Iowa will see money and a new riverside eco-tourism center as part of an environmental settlement with a large chemical company. The U.S. Environmental Protection Agency is settling with Texas-based Equistar Chemicals which will spend more than 125-million dollars for pollution controls and clean-up. U.S. Justice Department spokesman Andrew Ames says the case involves a variety of environmental violations at seven Equistar plants in Texas, Illinois, Louisiana — and Clinton, Iowa.

Ames says: "This consent decree is going to require Equistar to invest in comprehensive controls and measures to clean the air and hazardous waste pollution at these facilities. They’re going to have to install different operational measures that control and comply with the federal and state clean air acts." The Clinton factory employs several hundred workers and makes plastic pellets which are used elsewhere to make milk jugs.

Ames says Equistar will pay the state of Iowa more than $178,000 as part of the civil penalty, and more money for a riverfront project in eastern Iowa. Ames says: "Oftentimes in these settlements, there are supplemental environment projects that the companies are asked to provide funds for. In this case, Equistar is going to pay 200-thousand (dollars) for the creation of a Mississippi River Eco-Tourism Center. It’s going to be located in the city of Camanche and they’re going to provide the funds to the Clinton County Conservation Foundation."

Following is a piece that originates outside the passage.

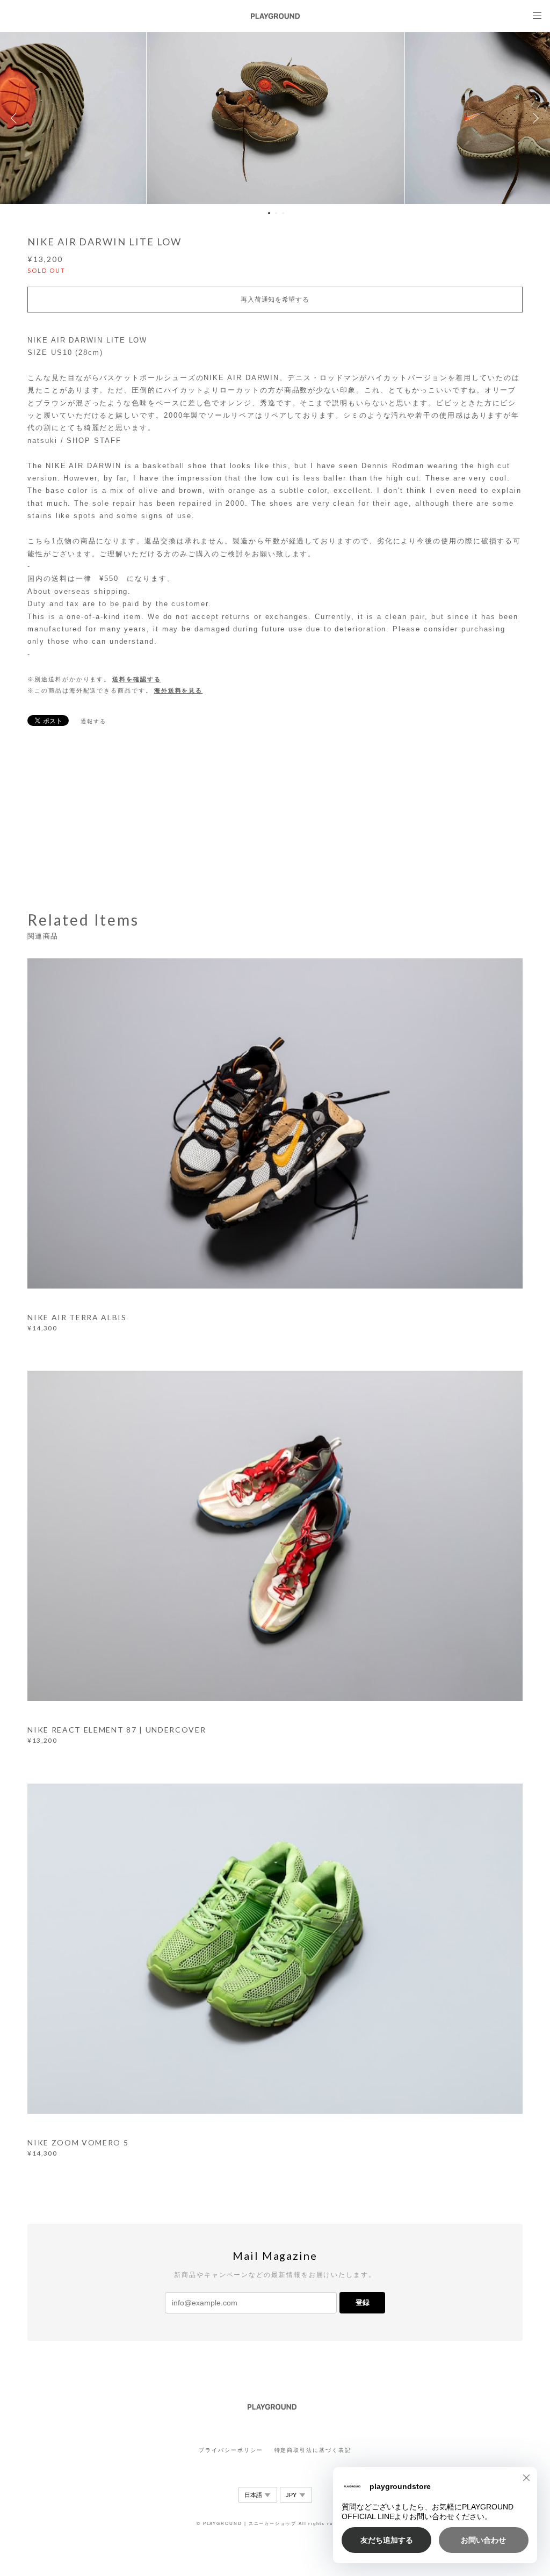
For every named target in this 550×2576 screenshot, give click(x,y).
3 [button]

Ames says Equistar, which is a subsidiary of Lyondell, will also spend $50,000 to construct a permanent roof over a hazardous waste container storage area at the Clinton plant. A spokesman for the chemical company says repairs and upgrades are already underway. Tom Nunheimer, at Equistar Chemical in Clinton, says they’re diligently working to correct problems there and in Illinois, Texas and Lousiana, problems the federal E-P-A says pumped hazardous materials into the air, ground and water.

Nunheimer says: "It’s actually going to take us to a point that’s beyond compliance and that’s the position we want to be in. We want to be doing more than we’re asked for in terms of the environmental performance. Frankly there were some areas where we weren’t performing as well as we should have been and that’s why this agreement got started."